ギルド長は強かった。今は引退しているが、ゴールドの中までいった実力者だそうだ。ロイは魔法も使うのだが、今回は周りにこれだけギャラリーがいるし、ギルド長相手で危ないので、自分の足下を確保したり、反対にギルド長の足下を危うくするような魔法を使い、速さを上げ、対峙した。
というのを、普段はほとんど話さないフォンが早口で説明してくれる。
とてもわかりやすい解説で、ぼけっと見てるだけだったアリスは助かった。
「今三回フェイントを入れたんです。わかりましたか?」
「まったくわからなかったです」
「そうでしょう。ロイさんは前衛としてもかなり優秀なのです」
へぇ、と彼の話を聞いているが、それよりも、普段しゃべらないフォンの口の速さに驚いている。

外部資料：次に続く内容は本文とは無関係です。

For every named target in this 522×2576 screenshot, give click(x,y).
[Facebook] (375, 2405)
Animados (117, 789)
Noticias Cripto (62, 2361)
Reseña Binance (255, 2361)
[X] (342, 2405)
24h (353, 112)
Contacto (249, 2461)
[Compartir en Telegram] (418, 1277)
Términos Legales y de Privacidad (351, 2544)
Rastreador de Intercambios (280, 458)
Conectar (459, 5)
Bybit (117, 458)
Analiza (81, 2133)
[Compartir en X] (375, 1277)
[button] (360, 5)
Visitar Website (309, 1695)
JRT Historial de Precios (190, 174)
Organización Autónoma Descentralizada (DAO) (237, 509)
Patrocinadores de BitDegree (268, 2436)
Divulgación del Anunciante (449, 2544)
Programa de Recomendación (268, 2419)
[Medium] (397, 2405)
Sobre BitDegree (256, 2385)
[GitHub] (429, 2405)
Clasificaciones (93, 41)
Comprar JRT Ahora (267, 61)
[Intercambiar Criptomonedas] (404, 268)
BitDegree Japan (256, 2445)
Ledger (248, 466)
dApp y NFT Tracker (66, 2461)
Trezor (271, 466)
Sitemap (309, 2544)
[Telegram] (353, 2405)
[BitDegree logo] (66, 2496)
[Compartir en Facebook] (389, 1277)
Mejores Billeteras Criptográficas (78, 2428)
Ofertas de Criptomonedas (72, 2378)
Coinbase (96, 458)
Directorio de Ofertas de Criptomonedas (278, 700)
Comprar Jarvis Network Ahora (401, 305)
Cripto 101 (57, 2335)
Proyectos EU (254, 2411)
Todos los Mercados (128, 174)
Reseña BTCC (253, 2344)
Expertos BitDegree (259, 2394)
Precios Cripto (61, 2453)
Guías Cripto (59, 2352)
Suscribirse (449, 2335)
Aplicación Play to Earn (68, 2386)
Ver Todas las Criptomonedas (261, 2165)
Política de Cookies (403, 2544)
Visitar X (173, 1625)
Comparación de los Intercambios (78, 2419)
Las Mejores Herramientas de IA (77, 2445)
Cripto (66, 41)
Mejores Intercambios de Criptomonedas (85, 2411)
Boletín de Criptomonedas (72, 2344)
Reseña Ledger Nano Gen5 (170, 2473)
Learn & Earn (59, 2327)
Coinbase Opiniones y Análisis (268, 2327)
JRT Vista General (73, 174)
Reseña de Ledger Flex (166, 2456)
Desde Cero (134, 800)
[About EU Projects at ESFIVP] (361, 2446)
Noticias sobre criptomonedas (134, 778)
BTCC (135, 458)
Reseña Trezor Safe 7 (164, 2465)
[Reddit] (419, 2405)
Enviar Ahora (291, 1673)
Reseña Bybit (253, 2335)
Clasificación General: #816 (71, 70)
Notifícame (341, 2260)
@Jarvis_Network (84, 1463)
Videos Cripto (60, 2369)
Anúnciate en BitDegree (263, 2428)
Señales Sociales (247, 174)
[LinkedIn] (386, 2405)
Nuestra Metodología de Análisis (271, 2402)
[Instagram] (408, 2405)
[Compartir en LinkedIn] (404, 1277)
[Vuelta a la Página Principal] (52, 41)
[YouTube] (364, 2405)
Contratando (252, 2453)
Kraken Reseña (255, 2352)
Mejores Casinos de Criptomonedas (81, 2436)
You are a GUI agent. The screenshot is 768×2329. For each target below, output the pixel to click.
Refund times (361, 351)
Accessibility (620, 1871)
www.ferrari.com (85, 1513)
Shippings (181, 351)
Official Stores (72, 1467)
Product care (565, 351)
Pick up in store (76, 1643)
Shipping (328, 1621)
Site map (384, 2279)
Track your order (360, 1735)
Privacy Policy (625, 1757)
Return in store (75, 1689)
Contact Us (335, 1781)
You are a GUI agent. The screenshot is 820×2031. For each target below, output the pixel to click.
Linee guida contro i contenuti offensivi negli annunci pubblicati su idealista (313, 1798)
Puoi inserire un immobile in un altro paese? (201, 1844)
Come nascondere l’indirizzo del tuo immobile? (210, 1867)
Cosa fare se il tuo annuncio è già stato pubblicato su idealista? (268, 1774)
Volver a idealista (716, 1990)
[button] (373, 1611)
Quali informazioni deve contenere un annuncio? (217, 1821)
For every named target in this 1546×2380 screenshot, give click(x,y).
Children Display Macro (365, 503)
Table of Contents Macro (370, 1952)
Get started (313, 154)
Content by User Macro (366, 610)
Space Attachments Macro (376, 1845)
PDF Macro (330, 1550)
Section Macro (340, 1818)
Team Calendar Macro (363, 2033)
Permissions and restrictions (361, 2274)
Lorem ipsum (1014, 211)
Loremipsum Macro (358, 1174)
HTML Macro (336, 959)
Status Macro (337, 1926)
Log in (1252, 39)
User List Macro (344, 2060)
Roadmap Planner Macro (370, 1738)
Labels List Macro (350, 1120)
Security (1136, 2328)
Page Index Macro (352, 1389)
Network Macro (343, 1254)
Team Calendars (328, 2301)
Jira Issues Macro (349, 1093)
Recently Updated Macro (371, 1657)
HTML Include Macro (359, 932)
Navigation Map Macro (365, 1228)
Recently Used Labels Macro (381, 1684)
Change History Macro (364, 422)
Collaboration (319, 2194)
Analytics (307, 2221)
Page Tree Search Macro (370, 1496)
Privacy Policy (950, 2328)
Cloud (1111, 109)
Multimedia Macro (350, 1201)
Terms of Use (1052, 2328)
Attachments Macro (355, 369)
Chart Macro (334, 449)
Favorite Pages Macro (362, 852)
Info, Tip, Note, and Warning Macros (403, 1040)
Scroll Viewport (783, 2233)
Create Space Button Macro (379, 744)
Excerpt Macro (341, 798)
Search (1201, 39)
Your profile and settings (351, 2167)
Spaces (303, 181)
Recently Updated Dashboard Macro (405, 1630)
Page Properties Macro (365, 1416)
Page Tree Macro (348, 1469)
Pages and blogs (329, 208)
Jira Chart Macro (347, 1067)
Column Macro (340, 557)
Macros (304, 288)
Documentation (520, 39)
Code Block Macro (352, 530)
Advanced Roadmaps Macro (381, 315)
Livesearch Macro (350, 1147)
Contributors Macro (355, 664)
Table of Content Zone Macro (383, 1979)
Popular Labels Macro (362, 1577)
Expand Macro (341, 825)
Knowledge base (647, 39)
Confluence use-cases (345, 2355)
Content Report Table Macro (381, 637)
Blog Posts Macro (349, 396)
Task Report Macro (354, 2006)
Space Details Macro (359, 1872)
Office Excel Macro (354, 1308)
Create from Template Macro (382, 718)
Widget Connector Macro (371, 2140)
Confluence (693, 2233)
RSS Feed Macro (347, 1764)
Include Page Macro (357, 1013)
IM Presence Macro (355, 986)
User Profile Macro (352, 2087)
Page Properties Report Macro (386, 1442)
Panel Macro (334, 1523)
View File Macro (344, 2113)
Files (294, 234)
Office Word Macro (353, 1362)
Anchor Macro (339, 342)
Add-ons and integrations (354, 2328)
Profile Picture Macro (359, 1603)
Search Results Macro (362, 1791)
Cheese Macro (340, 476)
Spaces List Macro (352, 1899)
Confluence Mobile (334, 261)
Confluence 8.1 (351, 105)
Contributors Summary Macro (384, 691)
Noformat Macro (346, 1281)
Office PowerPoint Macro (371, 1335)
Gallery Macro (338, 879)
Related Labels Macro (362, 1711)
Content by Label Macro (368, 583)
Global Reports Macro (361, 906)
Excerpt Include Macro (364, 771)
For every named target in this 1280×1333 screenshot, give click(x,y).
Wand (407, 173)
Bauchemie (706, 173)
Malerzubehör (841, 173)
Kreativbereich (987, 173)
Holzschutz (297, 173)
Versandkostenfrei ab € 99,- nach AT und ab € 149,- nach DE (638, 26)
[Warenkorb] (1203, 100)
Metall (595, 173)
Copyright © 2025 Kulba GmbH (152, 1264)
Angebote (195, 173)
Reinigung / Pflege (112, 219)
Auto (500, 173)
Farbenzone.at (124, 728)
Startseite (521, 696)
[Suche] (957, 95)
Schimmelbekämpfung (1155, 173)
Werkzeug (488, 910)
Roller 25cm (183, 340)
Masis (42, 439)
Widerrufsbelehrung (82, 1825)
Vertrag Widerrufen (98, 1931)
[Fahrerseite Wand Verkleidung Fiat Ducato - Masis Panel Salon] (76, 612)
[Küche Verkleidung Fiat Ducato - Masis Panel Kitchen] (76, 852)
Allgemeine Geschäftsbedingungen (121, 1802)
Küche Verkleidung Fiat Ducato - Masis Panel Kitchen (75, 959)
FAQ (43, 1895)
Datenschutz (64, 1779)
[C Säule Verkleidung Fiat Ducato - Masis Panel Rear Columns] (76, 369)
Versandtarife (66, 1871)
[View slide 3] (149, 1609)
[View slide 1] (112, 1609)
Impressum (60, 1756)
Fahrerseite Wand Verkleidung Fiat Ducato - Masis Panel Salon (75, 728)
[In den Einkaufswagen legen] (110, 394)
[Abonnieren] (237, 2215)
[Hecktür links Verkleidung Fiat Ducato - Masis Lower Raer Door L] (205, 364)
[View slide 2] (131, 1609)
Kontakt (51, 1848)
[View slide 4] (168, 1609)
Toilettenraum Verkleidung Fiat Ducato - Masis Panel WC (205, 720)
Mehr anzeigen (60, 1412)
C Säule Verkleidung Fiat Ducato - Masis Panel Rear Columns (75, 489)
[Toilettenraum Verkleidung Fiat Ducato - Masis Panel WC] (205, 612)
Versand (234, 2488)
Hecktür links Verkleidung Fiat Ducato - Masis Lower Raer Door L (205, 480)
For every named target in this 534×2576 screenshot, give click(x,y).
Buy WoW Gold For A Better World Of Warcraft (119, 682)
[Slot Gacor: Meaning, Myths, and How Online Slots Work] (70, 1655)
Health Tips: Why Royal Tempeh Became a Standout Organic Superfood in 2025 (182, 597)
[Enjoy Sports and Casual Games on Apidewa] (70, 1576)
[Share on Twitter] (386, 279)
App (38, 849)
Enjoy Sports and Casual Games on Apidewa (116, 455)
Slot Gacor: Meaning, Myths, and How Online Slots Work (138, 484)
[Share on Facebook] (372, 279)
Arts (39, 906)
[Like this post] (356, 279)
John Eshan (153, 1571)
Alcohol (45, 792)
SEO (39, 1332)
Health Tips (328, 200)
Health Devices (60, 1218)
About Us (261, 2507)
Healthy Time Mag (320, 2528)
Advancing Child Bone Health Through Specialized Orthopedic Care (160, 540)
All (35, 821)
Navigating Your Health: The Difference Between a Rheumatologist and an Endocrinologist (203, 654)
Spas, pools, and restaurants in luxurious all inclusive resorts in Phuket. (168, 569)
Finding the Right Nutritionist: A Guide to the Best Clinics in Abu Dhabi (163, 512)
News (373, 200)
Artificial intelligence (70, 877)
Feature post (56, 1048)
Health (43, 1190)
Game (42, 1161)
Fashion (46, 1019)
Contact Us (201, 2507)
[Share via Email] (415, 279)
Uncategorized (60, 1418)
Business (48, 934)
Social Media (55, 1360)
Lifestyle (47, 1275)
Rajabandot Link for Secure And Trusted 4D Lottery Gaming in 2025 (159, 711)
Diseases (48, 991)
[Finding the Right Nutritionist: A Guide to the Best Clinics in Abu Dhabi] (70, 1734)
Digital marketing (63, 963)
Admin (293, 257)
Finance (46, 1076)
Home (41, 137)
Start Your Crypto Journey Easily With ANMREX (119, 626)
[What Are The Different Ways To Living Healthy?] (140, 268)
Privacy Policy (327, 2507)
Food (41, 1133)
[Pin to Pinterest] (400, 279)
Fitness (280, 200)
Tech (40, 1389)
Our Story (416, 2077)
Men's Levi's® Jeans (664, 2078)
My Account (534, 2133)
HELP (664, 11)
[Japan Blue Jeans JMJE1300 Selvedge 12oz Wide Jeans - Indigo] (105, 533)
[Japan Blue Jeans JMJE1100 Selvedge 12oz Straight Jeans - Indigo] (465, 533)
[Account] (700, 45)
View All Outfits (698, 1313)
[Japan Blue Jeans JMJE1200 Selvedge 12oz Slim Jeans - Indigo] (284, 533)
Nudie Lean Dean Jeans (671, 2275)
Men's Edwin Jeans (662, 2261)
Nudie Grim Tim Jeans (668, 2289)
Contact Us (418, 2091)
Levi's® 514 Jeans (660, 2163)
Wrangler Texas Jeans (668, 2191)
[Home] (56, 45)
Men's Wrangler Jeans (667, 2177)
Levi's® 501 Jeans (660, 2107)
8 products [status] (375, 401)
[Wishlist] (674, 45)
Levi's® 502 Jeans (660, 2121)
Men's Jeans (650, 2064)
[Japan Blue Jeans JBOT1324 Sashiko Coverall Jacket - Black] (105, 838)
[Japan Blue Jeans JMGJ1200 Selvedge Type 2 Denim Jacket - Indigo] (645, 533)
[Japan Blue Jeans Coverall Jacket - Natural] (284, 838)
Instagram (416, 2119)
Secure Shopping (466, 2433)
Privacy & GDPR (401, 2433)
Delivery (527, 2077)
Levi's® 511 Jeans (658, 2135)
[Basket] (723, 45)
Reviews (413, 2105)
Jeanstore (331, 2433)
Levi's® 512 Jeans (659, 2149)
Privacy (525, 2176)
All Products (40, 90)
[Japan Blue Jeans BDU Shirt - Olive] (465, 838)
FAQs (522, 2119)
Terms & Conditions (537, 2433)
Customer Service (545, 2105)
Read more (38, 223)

「ふふ、フォンはね、ロイの腕に惚れてパーティーへ乱入してきたのよ」
「ロイさんの横で弓を引きたい」
実はフォン、シルバーの上で、このパーティーの中でも一番の腕だそうだ。なんならゴールドを取れるくらい。
「ロイさんの成長を見守るのです」
その意気込みがすごい。
「しかし、さすがギルド長、引退したとは言え近接の強さは衰えてませんね。ロイさんもそろそろ限界です」
目を逸らしていた試合に、慌てて向き直る。
押すように攻められるロイは、躱すのがやっとといった風だった。
「ロイ、試験落ちちゃうの?」
「いえ、もともと力量を見る試験ですから。ゴールド相手に攻撃魔法も使わずあれだけ対処できていれば十分です」
やがて、肩で息をして膝を突くロイに、ギルド長は攻撃をやめた。
「今日からシルバーランクだ」
その宣言にあちこちから歓喜の声が上がる。
「ロイー! おめでとう!!」
キャルが飛びつくのを、手で追い払いながら立ち上がった。
「新しい身分証を作るから取りに来いよ」
声を出すのも億劫なようで頷いた。
「ロイ、さすがに今日はお祝いだよ!」
キャルのセリフに、メルクも頷く。少し照れくさそうにして、ロイもわかったと返事をした。